==== Input ====

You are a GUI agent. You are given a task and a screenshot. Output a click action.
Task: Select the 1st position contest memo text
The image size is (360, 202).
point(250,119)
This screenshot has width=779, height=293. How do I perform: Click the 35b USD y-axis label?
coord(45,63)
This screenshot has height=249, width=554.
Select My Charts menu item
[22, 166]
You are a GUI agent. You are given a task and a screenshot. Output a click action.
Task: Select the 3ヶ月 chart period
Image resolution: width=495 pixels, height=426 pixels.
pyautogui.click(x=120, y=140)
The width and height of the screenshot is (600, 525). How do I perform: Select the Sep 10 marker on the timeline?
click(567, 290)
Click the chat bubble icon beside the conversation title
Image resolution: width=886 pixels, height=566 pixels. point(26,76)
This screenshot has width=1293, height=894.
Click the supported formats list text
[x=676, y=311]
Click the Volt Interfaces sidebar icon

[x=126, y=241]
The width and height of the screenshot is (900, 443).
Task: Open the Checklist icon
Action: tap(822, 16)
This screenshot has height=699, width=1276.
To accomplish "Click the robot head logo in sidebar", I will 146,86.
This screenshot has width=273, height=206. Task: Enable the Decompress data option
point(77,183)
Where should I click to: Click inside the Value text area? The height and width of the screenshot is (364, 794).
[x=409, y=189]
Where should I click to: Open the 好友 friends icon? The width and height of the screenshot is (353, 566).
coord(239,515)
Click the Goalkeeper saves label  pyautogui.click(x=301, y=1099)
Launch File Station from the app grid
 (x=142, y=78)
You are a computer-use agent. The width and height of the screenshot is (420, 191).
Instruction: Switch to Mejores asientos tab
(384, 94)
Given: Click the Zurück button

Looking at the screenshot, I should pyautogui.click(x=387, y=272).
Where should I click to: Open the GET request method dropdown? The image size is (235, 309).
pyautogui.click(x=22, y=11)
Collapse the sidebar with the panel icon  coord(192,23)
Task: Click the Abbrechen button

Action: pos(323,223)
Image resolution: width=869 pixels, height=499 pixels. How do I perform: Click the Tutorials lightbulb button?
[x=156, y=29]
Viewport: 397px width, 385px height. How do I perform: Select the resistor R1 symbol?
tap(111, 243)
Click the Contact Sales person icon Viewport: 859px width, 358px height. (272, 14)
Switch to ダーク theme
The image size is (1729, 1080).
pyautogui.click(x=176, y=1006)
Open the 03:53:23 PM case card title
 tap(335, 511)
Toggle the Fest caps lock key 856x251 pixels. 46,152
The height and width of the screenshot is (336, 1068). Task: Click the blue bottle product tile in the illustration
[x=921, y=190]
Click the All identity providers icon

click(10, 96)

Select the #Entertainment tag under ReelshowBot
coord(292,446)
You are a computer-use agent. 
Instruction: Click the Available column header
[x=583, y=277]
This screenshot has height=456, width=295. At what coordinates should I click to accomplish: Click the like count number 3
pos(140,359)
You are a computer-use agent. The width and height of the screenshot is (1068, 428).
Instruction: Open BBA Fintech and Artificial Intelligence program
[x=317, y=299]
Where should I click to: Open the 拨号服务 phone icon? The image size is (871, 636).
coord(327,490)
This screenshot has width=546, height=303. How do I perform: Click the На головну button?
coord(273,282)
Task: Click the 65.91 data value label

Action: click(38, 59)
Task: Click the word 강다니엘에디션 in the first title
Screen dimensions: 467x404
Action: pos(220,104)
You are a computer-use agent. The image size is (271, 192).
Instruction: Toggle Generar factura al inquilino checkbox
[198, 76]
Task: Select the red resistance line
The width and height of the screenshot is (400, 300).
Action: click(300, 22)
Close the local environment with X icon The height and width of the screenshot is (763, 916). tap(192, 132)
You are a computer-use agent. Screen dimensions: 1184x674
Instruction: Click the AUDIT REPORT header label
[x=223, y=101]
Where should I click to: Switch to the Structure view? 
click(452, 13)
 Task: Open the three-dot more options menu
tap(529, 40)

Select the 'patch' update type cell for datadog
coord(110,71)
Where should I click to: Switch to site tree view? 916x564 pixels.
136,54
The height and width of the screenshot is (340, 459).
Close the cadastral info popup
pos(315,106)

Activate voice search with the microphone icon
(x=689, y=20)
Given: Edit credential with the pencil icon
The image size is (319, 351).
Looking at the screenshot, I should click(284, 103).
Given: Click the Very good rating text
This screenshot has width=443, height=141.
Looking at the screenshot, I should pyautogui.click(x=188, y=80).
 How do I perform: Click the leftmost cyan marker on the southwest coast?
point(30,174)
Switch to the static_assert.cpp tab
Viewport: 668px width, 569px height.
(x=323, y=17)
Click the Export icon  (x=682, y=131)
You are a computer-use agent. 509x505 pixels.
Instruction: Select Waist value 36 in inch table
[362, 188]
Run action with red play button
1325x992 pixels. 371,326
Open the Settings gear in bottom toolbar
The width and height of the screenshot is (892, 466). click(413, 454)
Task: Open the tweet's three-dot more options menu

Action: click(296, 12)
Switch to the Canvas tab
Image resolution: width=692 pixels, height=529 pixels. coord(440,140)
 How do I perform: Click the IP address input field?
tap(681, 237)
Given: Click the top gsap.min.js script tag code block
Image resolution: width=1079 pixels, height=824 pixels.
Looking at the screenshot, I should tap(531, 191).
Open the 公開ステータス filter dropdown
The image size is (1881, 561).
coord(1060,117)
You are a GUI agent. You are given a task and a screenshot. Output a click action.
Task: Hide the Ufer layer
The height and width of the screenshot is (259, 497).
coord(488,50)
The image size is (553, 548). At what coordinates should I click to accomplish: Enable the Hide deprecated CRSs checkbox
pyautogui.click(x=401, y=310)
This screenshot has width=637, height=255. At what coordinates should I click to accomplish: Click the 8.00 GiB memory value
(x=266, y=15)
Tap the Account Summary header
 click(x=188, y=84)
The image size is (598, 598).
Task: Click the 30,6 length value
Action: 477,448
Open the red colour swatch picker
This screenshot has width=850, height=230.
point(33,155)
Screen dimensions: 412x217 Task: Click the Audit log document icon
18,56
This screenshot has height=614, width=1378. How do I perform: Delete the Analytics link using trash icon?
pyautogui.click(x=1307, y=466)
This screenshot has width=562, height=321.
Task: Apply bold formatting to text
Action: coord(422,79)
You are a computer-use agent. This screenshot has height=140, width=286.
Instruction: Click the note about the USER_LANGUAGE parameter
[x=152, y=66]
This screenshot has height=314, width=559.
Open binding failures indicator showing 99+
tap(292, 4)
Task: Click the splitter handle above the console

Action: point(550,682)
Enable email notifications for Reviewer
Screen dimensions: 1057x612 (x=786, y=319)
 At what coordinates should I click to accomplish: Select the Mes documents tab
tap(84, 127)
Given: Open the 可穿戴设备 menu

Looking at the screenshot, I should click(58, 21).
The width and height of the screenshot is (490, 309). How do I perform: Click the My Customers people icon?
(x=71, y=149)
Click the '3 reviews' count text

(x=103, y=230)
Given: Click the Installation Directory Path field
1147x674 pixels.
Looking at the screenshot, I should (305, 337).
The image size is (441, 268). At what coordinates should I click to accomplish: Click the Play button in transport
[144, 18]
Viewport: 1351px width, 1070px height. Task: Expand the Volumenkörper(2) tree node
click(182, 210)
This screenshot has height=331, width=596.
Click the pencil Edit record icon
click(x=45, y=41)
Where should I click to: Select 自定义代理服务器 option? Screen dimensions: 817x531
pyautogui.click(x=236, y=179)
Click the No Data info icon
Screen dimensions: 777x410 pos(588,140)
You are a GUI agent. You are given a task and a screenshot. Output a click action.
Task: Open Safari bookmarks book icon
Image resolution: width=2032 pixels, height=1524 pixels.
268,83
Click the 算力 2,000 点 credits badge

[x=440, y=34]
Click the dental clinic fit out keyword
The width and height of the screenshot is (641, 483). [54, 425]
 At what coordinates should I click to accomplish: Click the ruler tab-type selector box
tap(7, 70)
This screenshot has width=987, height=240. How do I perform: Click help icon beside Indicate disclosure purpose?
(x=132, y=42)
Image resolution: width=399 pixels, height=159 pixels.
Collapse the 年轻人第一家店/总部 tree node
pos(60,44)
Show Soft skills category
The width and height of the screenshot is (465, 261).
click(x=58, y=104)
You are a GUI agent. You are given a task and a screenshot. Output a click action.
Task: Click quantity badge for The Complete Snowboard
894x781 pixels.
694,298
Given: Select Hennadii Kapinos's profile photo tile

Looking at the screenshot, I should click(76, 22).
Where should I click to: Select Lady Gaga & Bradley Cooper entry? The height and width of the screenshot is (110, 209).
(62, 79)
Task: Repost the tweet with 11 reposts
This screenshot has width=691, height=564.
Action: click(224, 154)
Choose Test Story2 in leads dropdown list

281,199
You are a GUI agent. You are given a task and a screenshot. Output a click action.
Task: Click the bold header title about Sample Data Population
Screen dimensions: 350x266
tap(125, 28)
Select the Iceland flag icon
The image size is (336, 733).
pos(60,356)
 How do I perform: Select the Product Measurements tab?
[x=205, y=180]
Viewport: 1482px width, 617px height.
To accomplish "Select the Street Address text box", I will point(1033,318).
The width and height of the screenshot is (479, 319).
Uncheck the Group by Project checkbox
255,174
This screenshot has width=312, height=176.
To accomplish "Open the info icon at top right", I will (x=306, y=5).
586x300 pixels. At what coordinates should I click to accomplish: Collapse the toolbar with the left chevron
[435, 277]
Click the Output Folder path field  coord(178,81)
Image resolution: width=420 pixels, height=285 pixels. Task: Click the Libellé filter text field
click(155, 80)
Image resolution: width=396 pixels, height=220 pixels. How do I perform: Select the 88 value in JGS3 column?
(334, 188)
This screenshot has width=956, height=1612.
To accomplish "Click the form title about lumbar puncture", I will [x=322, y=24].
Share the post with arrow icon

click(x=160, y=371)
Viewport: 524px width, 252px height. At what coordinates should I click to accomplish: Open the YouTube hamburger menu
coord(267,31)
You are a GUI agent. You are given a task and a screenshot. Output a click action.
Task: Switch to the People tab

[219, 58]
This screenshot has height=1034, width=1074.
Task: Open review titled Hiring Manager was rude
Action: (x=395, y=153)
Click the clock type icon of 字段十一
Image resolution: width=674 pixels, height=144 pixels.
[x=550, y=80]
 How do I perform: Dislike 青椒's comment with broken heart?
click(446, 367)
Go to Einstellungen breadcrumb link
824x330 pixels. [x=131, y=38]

====

Your objective -
Beginning with the line that contains "Image resolution: width=396", return every line through the end of the data above, exactly as written.

Output for this task -
Image resolution: width=396 pixels, height=220 pixels. How do I perform: Select the 88 value in JGS3 column?
(334, 188)
This screenshot has width=956, height=1612.
To accomplish "Click the form title about lumbar puncture", I will [x=322, y=24].
Share the post with arrow icon

click(x=160, y=371)
Viewport: 524px width, 252px height. At what coordinates should I click to accomplish: Open the YouTube hamburger menu
coord(267,31)
You are a GUI agent. You are given a task and a screenshot. Output a click action.
Task: Switch to the People tab

[219, 58]
This screenshot has height=1034, width=1074.
Task: Open review titled Hiring Manager was rude
Action: (x=395, y=153)
Click the clock type icon of 字段十一
Image resolution: width=674 pixels, height=144 pixels.
[x=550, y=80]
 How do I perform: Dislike 青椒's comment with broken heart?
click(446, 367)
Go to Einstellungen breadcrumb link
824x330 pixels. [x=131, y=38]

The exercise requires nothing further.